Originally Posted by
ZPrime
GPS alone wouldn't be able to tell you where a radar signal originated.
Triangulation requires two detectors to find the origin point in a 2D plane, three if you need to know vertical. This assumes that a detector is equally sensitive 360 degrees around it (which they aren't) and that it can differentiate left to right, which they can't. You'd need an array of at least 4 horns to give any vague sense of position on ONE detector, and again the only way to triangulate is with at least two separate detectors with sufficient separation to be useful for the math to work.
GPS doesn't tell you squat in a detector, other than YOUR position. Your GPS receiver triangulates based on the positions of the satellites in orbit.

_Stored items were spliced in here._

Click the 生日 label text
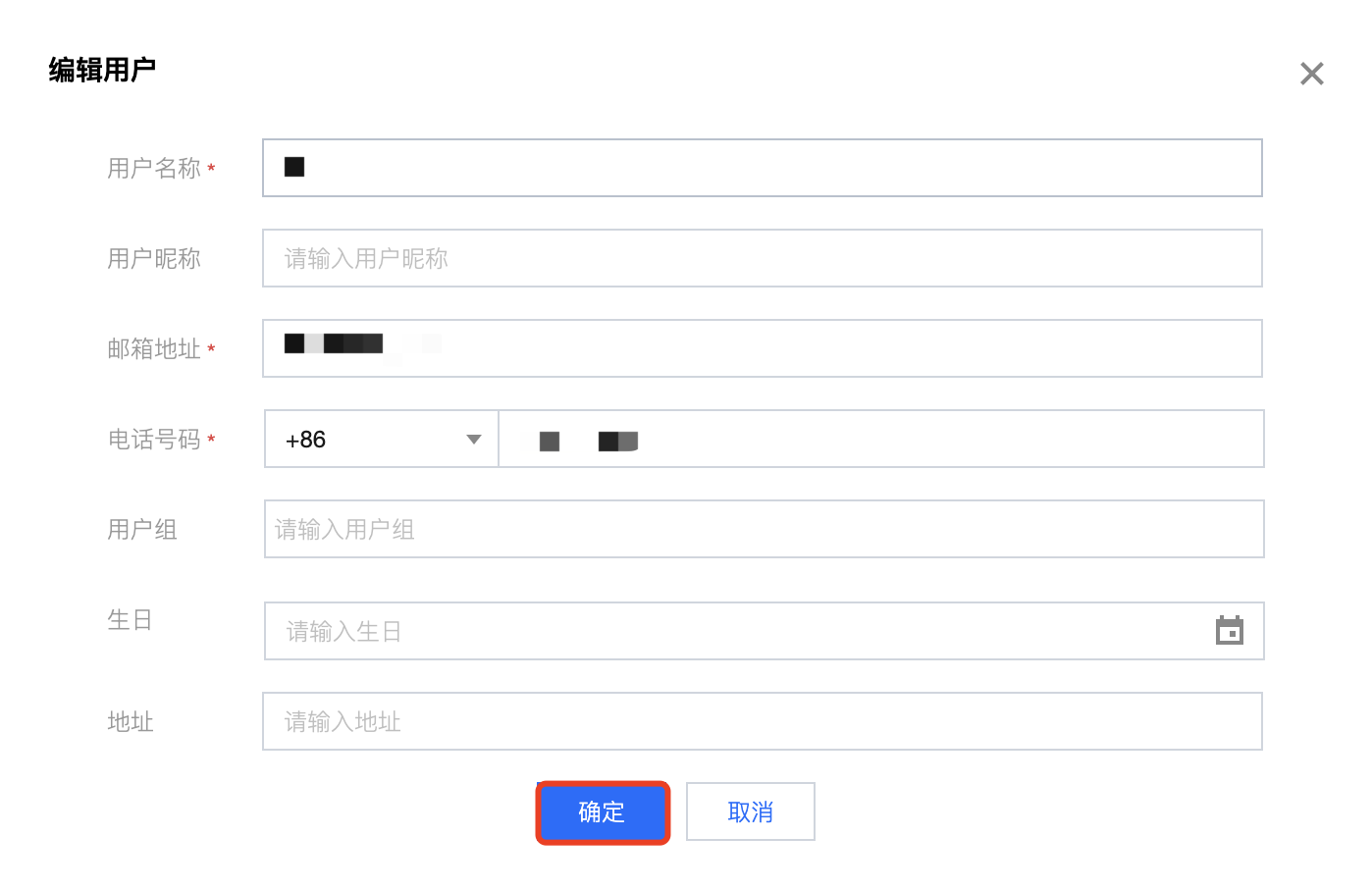This screenshot has height=889, width=1372. [130, 620]

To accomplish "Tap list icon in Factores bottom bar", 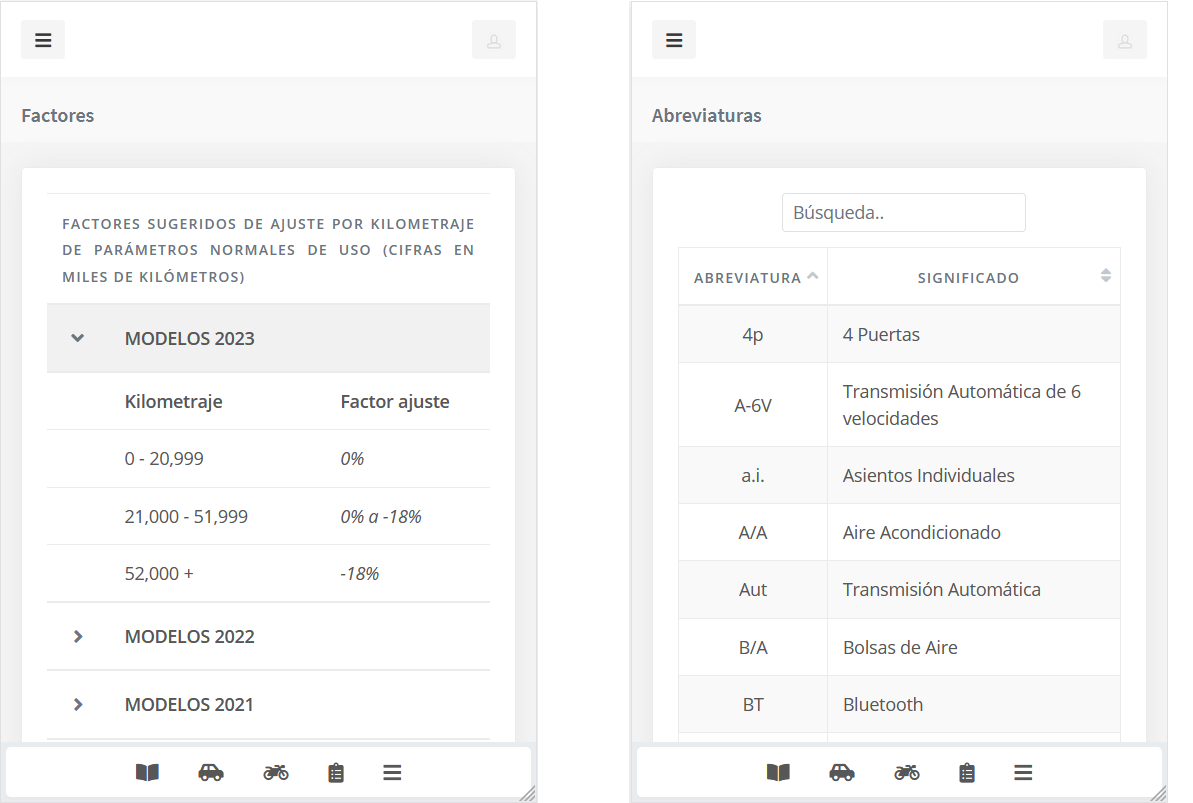I will coord(392,772).
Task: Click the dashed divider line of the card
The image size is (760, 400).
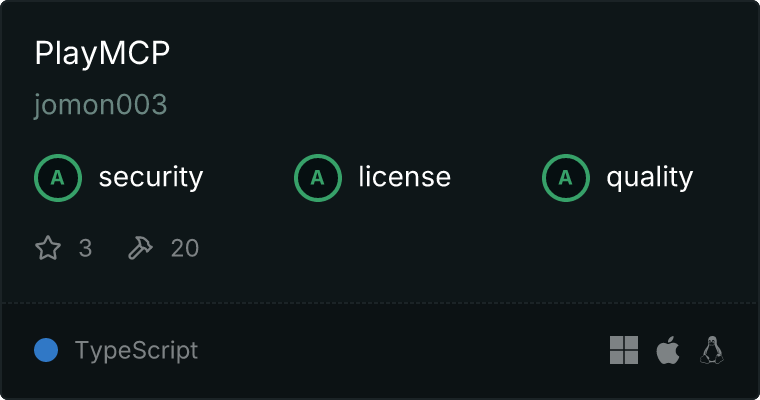Action: pos(380,303)
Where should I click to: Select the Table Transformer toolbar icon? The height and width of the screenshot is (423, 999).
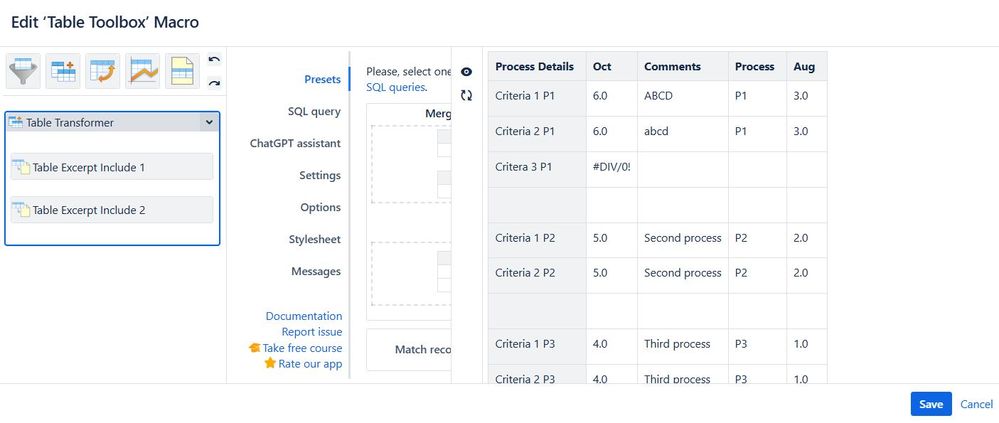[63, 71]
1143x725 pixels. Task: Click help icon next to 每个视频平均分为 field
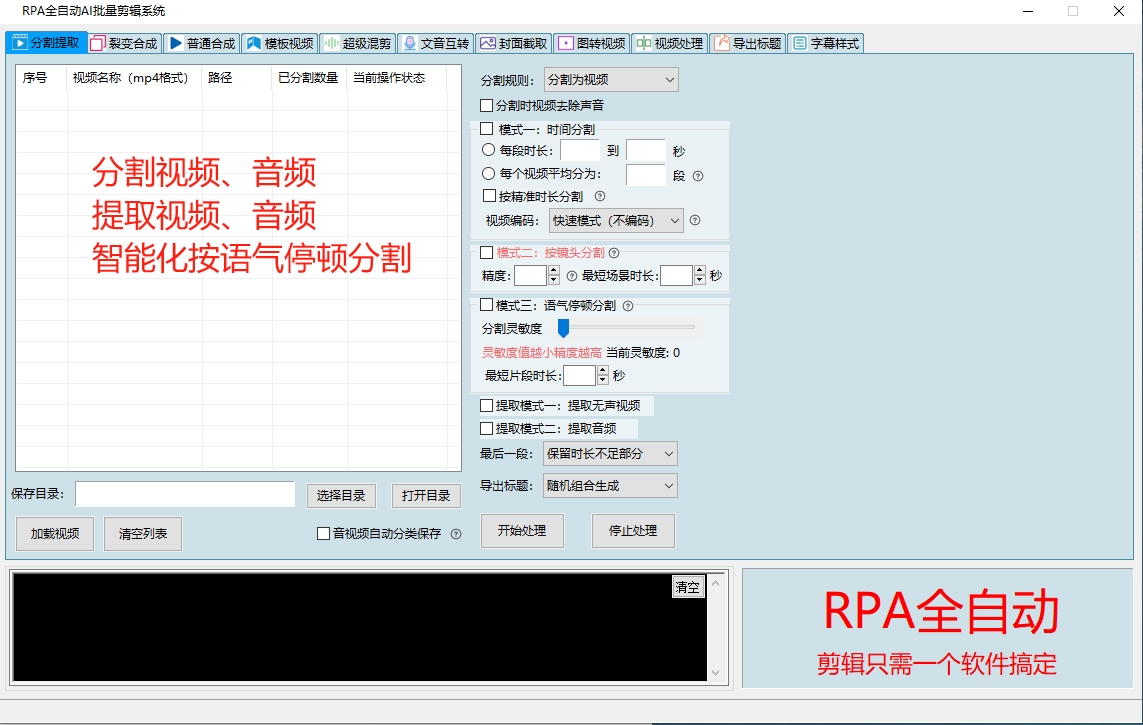point(698,175)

If you could NETWORK (i.e. put on the internet) radar detectors, and equip them with GPS so they know their own position, then you could "pseudo-triangulate", but you'd have to have multiple people with these special detectors driving past the same radar source. If one guy drives past a source you can at least tag that source (think Escort trulock) and then share it with others in realtime if you have network access (think cellphone/data-only inside your RD), but again, you have no idea if it's a valid police source or a junk signal.
Really, other than GPS for quieting the detector like Escort has done, there isn't a lot more that we (enthusiasts) can do with radar detection. There are all of the trapster-type systems, and those could theoretically be automated, but then youd' probably need a monthly cellular data plan for your radar detector, and again, there's no easy way to VERIFY those databases. IMHO, a GPS-enabled V1 would rock due to its better speed than Escort (at least from the tests I've seen).